Twice in 24 hours Deutsche Bank has been forced to go public about the health of its finances in a bid to reassure panicked investors.
Co-CEO John Cryan wrote a letter to employees on Tuesday describing the bank as “absolutely rock solid.” The letter was subsequently published by the bank.
Deutsche shares fell nearly 10% on Monday as part of a broader rout in banking stocks as rumors flew around that Germany’s biggest bank may have trouble paying interest on some debt due in April.
That forced the bank to issue a statement Monday “against a backdrop of volatile markets” to say it had more than enough cash to service its debt through 2017. “Our capital and risk position remains strong,” finance chief Marcus Schenck wrote.
Deutsche shares fell again on Tuesday, dropping more than 4% and extending their losses over the past 12 months to nearly 50%.
Cryan was brought into the venerable bank last year and immediately promised a level of transparency not often seen at German firms.

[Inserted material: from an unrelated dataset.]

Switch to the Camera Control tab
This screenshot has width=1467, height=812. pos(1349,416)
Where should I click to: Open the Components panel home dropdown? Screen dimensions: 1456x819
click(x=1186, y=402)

Like many banks, Deutsche has been hit with fines and penalties related to market manipulation. It agreed last April to pay $2.5 billion to settle charges it conspired to manipulate global interest rate benchmarks.
Cryan moved fast to announce job cuts as he sells off businesses and refocuses the bank, which posted a loss of 6.8 billion euros ($7.6 billion) in 2015.
On Tuesday, the British-born CEO said he was taking a personal interest in resolving all outstanding legal issues, but that more is to come.
“We will almost certainly have to add to our legal provisions this year,” Cryan said, adding this was already factored into the bank’s financial plan for 2016.